臨床として切り分けできそうな違いは以下のあたりだろうか。

『潜伏期間の後、発熱、頭痛、リンパ節腫脹、筋肉痛などが1~5日続き、その後発疹が出現する。』(サル痘)

『口腔粘膜症状は頻度の高い初発症状であり、重症例では摂食不良となる。』(自己免疫性水疱症)

サル痘で見られる発熱については自己免疫性水疱症では他のサイトで『まれである』とされていた。

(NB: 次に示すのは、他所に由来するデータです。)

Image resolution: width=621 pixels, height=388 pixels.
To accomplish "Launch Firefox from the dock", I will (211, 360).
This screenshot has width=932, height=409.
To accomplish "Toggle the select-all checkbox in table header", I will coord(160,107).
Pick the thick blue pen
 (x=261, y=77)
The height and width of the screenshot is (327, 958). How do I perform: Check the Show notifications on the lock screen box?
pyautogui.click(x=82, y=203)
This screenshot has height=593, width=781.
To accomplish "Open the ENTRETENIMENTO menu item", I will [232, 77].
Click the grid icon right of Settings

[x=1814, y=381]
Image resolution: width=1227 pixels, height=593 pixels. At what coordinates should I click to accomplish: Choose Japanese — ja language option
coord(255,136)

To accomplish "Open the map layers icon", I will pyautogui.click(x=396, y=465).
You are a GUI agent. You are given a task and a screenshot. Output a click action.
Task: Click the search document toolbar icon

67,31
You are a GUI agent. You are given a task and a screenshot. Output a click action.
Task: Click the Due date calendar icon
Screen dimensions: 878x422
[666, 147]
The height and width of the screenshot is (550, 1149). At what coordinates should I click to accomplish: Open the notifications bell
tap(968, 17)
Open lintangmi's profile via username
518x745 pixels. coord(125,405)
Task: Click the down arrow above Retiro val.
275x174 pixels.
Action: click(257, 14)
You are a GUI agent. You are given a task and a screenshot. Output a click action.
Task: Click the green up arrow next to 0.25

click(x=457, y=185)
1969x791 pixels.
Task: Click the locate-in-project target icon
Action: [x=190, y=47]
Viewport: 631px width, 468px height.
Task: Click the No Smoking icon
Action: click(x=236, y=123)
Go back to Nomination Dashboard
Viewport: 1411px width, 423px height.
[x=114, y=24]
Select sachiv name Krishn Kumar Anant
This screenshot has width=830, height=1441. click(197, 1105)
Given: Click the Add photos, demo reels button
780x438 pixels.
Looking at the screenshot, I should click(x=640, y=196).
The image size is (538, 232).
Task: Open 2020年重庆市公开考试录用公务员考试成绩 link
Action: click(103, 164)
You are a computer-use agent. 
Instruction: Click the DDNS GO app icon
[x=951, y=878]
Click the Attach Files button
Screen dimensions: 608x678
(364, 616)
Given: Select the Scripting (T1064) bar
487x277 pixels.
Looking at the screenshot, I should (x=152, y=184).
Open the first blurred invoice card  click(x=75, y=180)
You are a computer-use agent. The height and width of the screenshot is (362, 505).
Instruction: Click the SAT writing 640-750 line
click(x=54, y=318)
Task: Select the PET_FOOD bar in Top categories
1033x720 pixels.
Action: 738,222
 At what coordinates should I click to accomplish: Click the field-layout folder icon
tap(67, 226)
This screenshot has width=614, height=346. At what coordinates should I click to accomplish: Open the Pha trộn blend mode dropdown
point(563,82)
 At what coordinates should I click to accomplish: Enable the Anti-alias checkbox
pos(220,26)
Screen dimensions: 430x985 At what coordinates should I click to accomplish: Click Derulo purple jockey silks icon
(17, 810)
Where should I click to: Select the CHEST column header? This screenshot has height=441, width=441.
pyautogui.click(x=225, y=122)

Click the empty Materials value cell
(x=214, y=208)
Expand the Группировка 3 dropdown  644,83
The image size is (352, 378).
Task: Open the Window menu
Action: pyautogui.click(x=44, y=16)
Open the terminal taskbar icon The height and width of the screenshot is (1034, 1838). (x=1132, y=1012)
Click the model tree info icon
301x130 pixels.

初期症状として、発熱・頭痛などがあるか、それが無く口腔粘膜や皮膚に症状があるか。このあたりがポイントになるかもしれない。
なお、水疱の箇所については違いがありそうだが、判別は難しいかもしれない。

私はプロではないので、上記については個人の憶測である。


◆おわりに

まあまだ日本で発症者が出たわけでもない。

しかし、5/20に厚労省から各自治体へ『疑わしいものは報告』と指示がされたようであり、『PCR検査が有用』という趣旨が記載されていた。

まあ、医者は臨床で切り分けするだろうから『疑わしいものは即PCR』とはならないと思うが、なんとなく不安がある。

ビルゲイツさんの言う『次のパンデミック』がコレでない事を願うばかりだ。
というか、なんであれもう勘弁なのだが。


[2022.06.13 追記]
ちょっと状況が変わったので、新しい記事を書きました。
CDCのガイダンスとして『サル痘』での発熱等は必ずしもあるとは限らない。ということになりました。臨床での切り分けは難しいみたいですね。